[The data — start]
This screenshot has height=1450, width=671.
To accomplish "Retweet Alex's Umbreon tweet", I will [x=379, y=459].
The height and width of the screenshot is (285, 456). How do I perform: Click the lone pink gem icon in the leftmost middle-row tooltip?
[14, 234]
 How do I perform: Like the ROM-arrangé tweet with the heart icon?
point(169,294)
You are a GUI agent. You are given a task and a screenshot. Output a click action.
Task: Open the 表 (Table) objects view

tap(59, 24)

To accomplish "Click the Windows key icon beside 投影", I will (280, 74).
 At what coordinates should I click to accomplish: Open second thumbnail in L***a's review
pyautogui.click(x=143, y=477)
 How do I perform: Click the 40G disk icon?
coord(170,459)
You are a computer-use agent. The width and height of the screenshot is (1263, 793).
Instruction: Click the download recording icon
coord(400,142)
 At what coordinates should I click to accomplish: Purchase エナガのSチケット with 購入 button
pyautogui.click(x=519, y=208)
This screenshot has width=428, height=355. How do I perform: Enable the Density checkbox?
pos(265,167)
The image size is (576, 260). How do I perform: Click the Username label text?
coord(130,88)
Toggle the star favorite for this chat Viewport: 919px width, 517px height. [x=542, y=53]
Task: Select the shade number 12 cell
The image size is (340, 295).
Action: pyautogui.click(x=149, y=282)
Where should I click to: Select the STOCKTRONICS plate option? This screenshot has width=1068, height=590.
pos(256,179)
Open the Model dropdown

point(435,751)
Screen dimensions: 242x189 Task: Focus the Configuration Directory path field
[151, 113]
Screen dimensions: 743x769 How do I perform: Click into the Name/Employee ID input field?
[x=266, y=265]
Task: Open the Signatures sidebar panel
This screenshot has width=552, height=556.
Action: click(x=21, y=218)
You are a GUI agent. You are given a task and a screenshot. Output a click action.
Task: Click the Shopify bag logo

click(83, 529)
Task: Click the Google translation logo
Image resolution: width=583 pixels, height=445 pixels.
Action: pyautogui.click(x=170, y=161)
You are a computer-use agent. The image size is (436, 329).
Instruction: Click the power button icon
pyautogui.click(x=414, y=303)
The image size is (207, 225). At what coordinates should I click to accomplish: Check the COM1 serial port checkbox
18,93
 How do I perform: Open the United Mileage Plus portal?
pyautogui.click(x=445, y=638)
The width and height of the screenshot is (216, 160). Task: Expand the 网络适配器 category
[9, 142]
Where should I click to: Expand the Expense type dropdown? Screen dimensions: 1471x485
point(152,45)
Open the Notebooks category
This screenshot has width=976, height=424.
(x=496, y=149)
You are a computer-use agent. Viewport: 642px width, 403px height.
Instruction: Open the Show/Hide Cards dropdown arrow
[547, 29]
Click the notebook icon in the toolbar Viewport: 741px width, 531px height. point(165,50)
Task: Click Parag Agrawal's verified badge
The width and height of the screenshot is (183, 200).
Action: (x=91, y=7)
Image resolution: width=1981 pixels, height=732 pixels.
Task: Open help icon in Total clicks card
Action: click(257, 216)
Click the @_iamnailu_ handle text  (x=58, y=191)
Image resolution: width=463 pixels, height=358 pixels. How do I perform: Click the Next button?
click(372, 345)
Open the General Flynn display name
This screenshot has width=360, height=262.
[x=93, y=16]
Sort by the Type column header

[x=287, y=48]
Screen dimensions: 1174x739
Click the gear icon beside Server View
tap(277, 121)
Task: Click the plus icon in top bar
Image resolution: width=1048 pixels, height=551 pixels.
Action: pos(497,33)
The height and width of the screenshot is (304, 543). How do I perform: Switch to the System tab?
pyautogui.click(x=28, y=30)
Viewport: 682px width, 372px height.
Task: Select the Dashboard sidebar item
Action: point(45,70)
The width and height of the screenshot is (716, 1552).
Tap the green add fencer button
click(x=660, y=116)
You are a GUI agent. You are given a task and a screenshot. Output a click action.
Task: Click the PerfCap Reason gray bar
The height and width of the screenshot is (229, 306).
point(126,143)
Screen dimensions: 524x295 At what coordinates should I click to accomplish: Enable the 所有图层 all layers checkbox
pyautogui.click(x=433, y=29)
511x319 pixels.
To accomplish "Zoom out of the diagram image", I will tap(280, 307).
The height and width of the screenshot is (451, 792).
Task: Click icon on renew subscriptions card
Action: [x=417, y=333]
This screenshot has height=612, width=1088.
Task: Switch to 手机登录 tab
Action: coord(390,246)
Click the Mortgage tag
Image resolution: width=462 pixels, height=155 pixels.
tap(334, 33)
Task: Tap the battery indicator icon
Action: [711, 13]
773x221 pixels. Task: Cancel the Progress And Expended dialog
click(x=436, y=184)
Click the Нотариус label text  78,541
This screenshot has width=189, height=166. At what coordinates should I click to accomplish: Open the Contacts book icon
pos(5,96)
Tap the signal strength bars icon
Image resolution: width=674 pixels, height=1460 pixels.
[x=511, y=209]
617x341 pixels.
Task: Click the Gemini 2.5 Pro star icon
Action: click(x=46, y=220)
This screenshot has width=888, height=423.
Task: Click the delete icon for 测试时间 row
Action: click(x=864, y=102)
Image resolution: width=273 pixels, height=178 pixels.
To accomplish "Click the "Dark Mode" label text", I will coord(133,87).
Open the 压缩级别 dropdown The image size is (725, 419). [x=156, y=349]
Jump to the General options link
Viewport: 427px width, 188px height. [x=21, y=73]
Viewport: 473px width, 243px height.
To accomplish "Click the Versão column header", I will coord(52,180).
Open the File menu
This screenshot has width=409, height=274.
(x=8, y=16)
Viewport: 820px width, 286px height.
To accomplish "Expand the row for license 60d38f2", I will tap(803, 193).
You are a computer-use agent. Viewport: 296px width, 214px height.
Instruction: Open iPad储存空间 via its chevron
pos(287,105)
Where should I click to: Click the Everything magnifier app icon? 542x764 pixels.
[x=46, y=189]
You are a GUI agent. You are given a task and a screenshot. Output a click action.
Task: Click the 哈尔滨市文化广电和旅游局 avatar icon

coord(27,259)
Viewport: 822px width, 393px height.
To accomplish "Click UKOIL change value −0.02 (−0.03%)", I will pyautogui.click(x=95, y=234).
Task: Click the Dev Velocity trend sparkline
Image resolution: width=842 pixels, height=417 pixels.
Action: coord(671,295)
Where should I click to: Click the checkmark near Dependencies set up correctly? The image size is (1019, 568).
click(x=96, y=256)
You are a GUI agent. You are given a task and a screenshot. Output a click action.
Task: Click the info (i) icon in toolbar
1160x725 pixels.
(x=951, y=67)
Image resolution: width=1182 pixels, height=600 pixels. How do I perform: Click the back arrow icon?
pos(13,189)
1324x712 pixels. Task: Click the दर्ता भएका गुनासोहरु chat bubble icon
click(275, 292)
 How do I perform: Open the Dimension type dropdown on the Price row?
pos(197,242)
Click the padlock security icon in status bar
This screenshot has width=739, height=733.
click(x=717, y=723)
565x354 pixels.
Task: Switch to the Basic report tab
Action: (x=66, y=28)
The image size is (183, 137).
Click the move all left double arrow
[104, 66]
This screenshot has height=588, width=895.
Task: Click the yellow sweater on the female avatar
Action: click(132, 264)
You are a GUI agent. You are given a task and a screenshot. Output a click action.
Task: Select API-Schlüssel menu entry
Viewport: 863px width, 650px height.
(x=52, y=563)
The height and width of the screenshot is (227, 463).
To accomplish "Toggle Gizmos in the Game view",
[The data — finish]
Task description
From the line holding "Open the 压缩级别" to the line holding "You are a computer-use agent. Viewport: 296px", inclusive, restate each line above exactly as written.

Solution for this problem
Open the 压缩级别 dropdown The image size is (725, 419). [x=156, y=349]
Jump to the General options link
Viewport: 427px width, 188px height. [x=21, y=73]
Viewport: 473px width, 243px height.
To accomplish "Click the Versão column header", I will coord(52,180).
Open the File menu
This screenshot has width=409, height=274.
(x=8, y=16)
Viewport: 820px width, 286px height.
To accomplish "Expand the row for license 60d38f2", I will tap(803, 193).
You are a computer-use agent. Viewport: 296px width, 214px height.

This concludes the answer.